**EXERCISE AIM:** Please set down, word for word, the line that contains "Where should I click to: Click the Delete" and every line after it to the end of the entries below, omitting the pictures.

[[ DATA FOR REVIEW open ]]

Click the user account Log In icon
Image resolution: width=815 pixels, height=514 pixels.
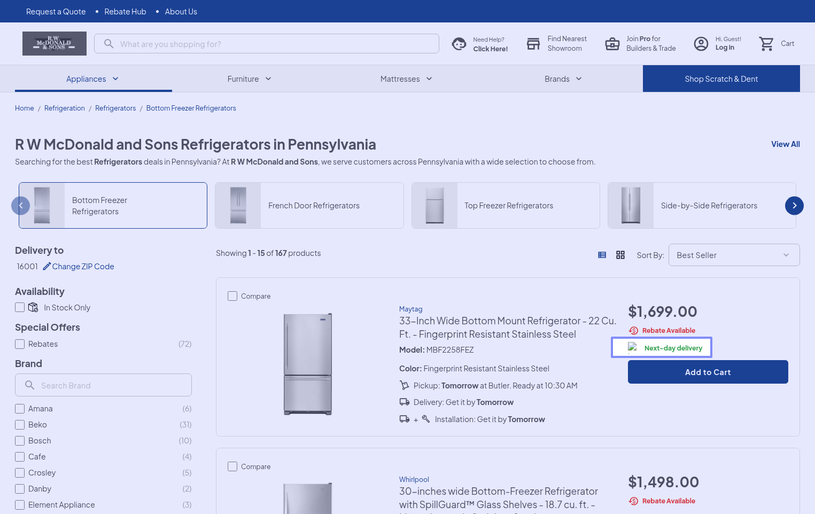[x=701, y=44]
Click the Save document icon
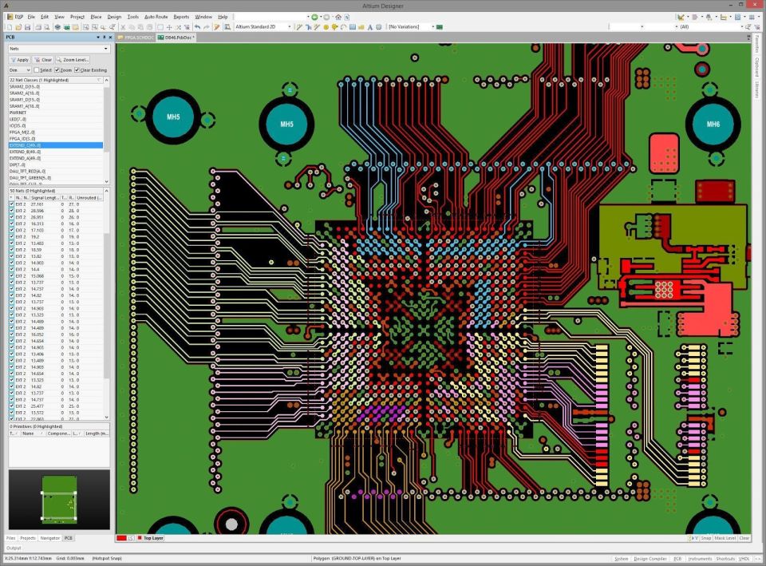 coord(27,25)
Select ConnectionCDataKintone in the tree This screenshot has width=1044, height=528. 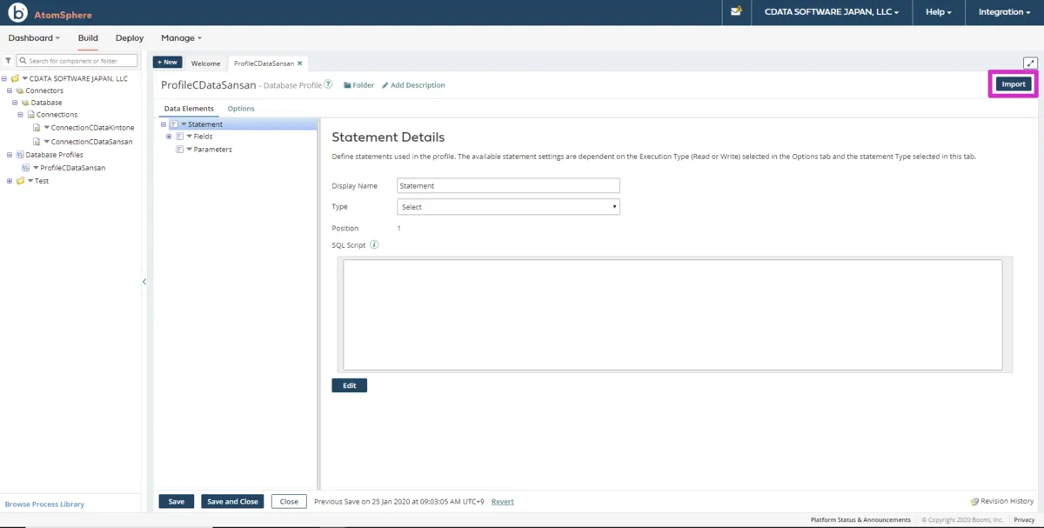coord(92,128)
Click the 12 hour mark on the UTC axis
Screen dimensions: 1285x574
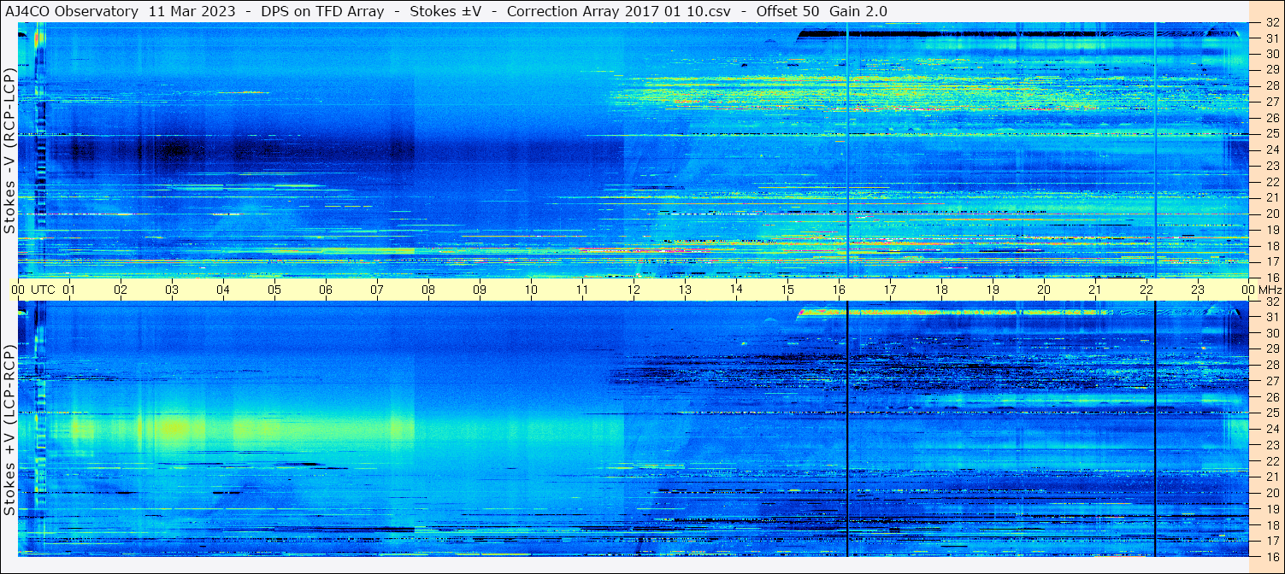point(634,290)
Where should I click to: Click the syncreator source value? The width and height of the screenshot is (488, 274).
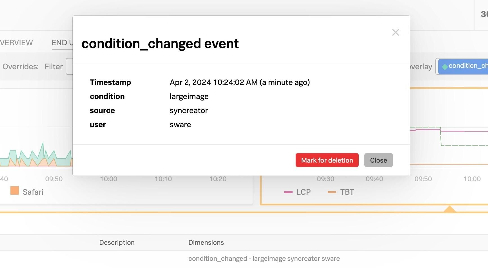(189, 111)
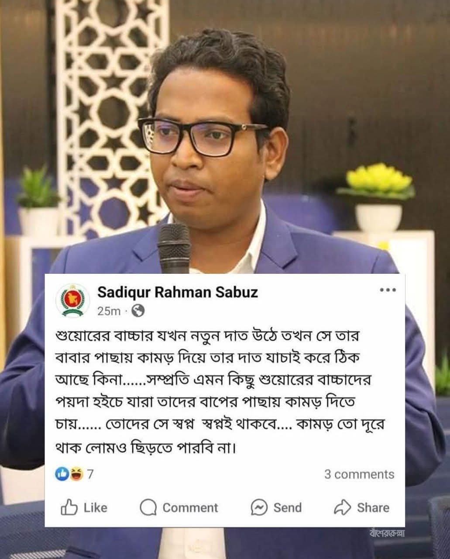Open the reactions count 7

tap(91, 474)
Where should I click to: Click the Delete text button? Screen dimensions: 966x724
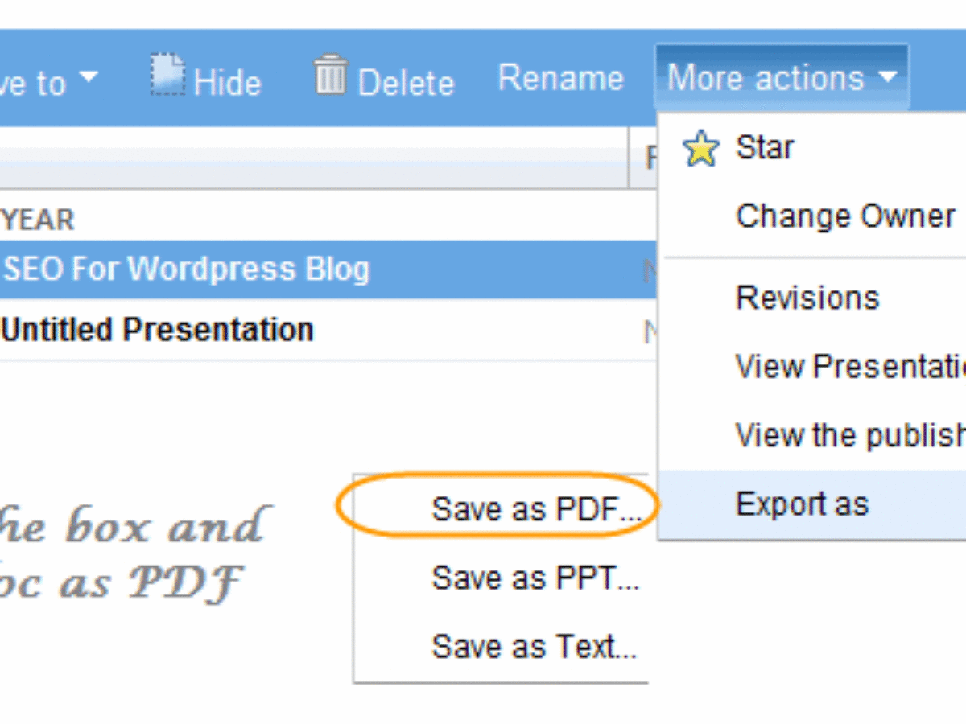[407, 83]
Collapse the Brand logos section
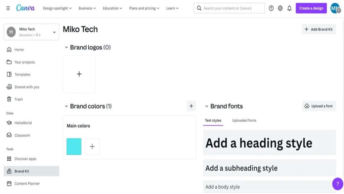 (x=67, y=47)
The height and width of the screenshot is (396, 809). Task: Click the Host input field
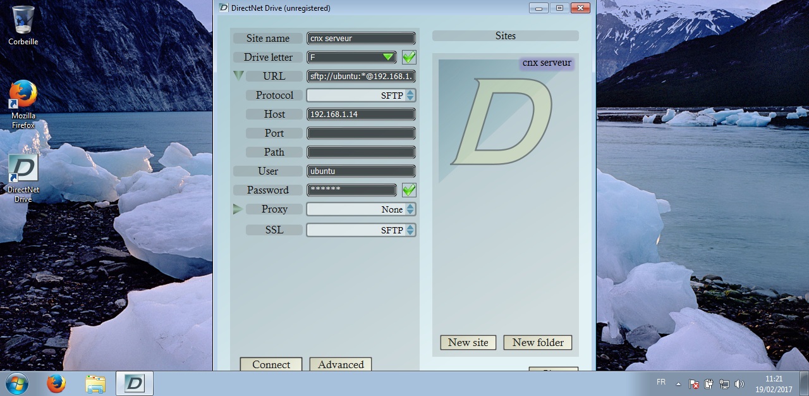pos(361,114)
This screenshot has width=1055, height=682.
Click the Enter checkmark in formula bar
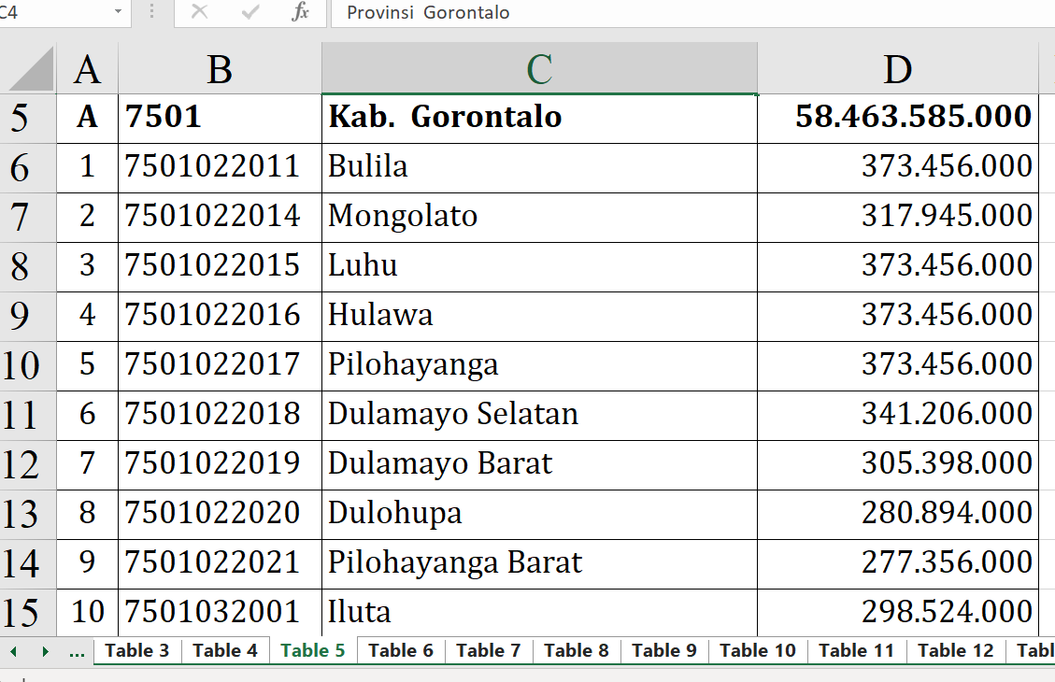[x=249, y=12]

[[ DATA FOR REVIEW closed ]]

**OUTPUT OF THE EXERCISE:**
Where should I click to: Click the Delete text button? Screen dimensions: 966x724
[407, 83]
Collapse the Brand logos section
 (x=67, y=47)
The height and width of the screenshot is (396, 809). Task: Click the Host input field
pos(361,114)
This screenshot has width=1055, height=682.
Click the Enter checkmark in formula bar
[x=249, y=12]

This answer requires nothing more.